Patients undergoing HSCT typically develop a diverse range of symptoms during bone marrow recoveries, such as fever, which is thought to reflect a systemic inflammatory state corresponding to immune cell reconstitution, associated with cytokine release and capillary leakage. In adult patients who received HSCT, it was found that the length of hospital stay was directly related to the frequency of fever (p < 0.0001), and the incidence of fever in autologous stem cell transplantation was significantly higher than that in allogeneic transplantation (p < 0.05) [25]. Patients aged 60 years or older are known to be more likely to develop peri-engraftment fever than younger patients (1.833, 1.045–3.214, p = 0.034) [26].
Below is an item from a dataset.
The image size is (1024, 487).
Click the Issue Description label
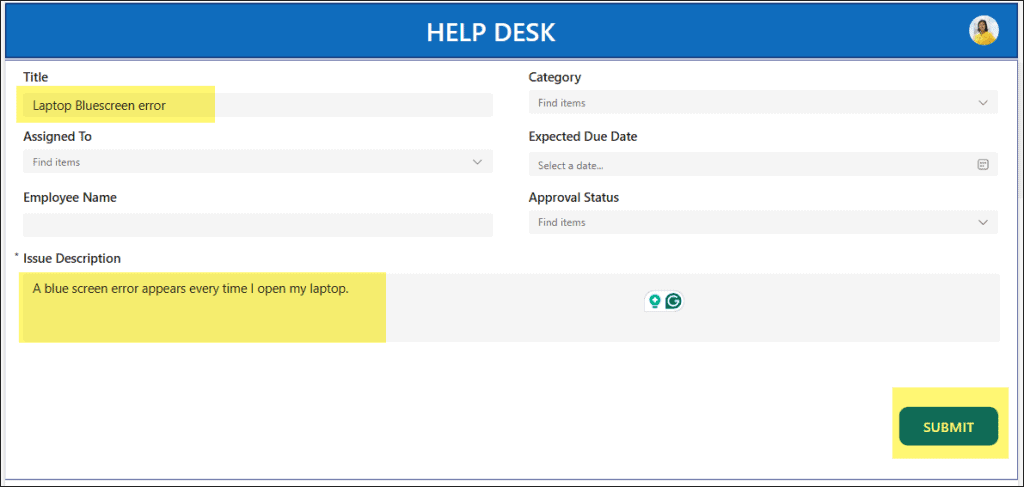point(72,259)
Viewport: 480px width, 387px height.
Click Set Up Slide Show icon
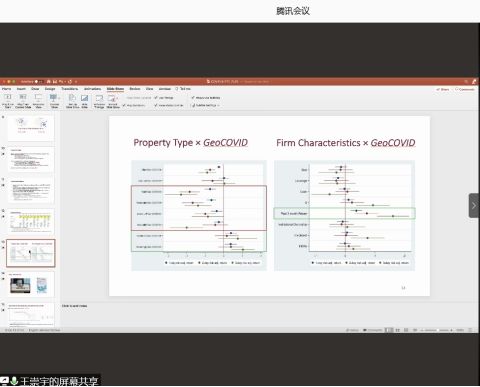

Fever is the most important sign of infection during the early post-transplantation before engraftment. Fever days could be associated with the duration of neutropenia, timing of fever relative to engraftment/HSCT, the timing of graft engraftment after HSCT, and the source of graft (peripheral blood, bone marrow, or cord blood), especially in allogeneic HSCT. Allogeneic HSCT patients had a longer duration of neutropenia than autologous patients (15.6 vs. 9.2 days, p < 0.001) [27]. Additionally, some practice guidelines have indicated that IV antibiotics must be administered as soon as possible based on general practice experience and not according to scientific statistical analysis [6,7,8,13,14,15,16,17,18,19,20,21,28]. Furthermore, knowing how fast is acceptable and how slow is critical, and remains unclear. According to a study by Jeddi et al. [28], the first 6 h is the ideal time to administer IV BSA and any delay may increase mortality. In our retrospective analysis, we observed that administering antibiotics within 30 min can reduce febrile days compared with administering antibiotics >30 min after fever attack (1.5 vs. 6.5 days, p = 0.003).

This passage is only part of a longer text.